Matthieu Aron, journaliste, a enquêté et essayé de comprendre pourquoi et comment un homme, coupable de corruption selon la loi américaine mais otage au regard de la loi français, a servi de moyen de pression qui a finalement conduit à la vente de la branche énergie d’Alstom à General Electric. Edifiant sur le dessous des cartes des enjeux économiques mondiaux et sur les pratiques américaines en particulier.
Romans Policiers
La souris qui voulait sauver l’ogre, de Françoise Guérin (Eyrolles, 2024).
C’est un thriller psychologique qui aborde de façon engagée des thèmes d’actualité : suicide, harcèlement, racisme, inégalités sociales. On y suit une psychologue, Maya van Hoerenbeck, qui fait partie de la cellule d’enquête Cornélia, spécialisée dans l’analyse psychologique des causes du suicide et chargée d’accompagnée l’entourage des victimes pour prévenir d’autres tentatives ou découvrir les causes qui ont amené une personne à mettre fin à ses jours.

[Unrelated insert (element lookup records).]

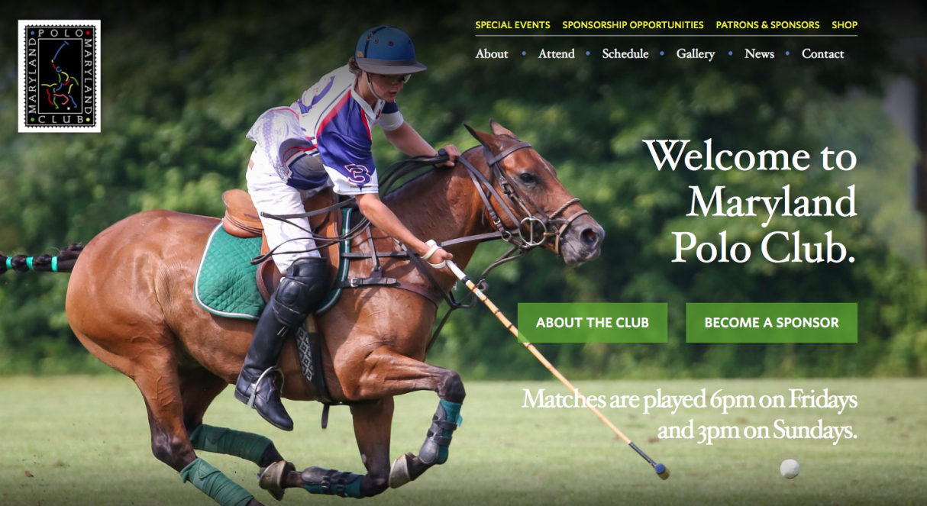Open the About menu item
Image resolution: width=927 pixels, height=506 pixels.
tap(492, 53)
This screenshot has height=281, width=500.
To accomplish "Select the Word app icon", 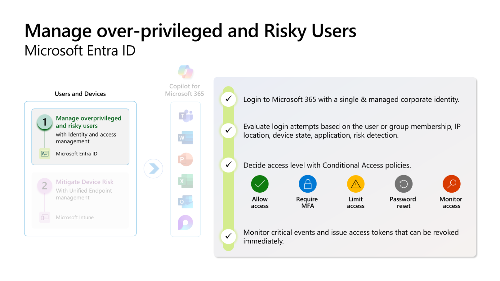I will point(185,138).
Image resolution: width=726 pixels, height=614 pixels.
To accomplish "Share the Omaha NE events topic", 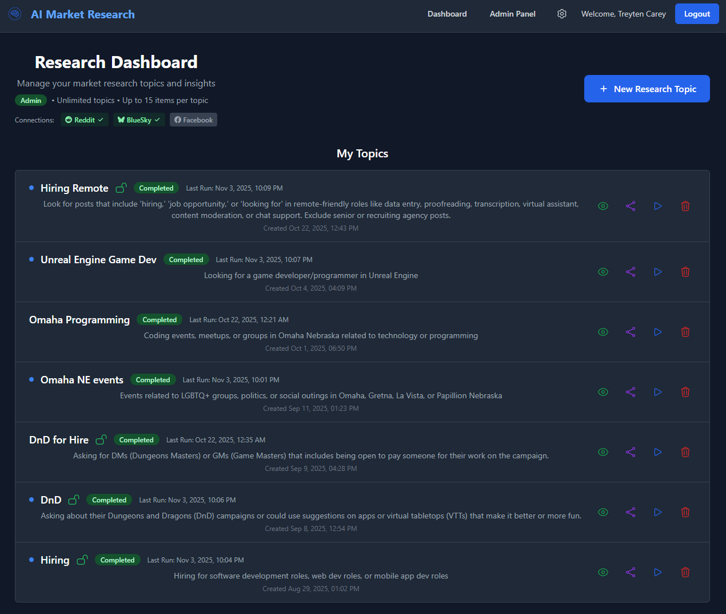I will [631, 392].
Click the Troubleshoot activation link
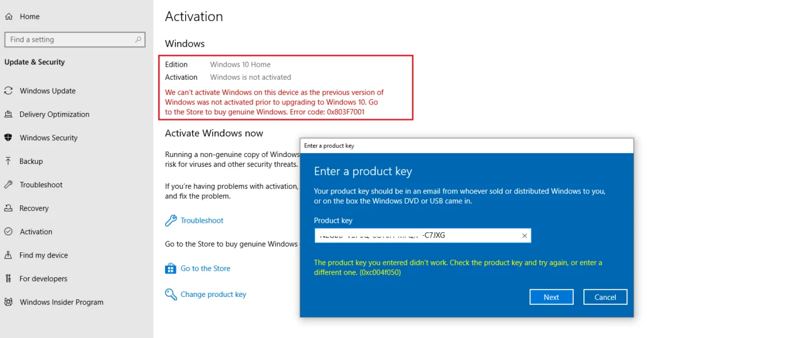This screenshot has width=800, height=338. [202, 220]
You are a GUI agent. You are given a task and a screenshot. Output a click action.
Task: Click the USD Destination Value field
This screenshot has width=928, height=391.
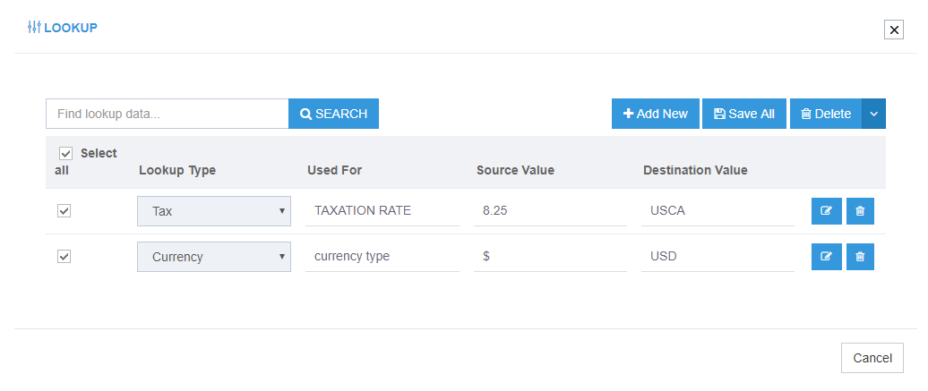coord(717,257)
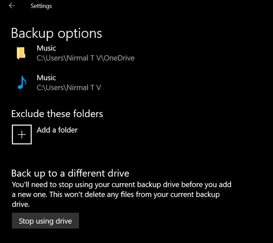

Maya est chargée d’enquêter sur la mort d’une jeune fille, Pauline, étudiante de classe préparatoire brillante mais en décalage social avec la majorité des élèves de son lycée très élitiste. Suicide ? Meurtre ? Une enquête passionnante, avec des personnages hauts en couleur et une psychologue attachante, au passé tourmenté. L’écriture est percutante, acérée. Une belle découverte.
Prix Noirceur des Pierres dorées
Les deux visages du monde, de David JOY, Sonatine, 2024.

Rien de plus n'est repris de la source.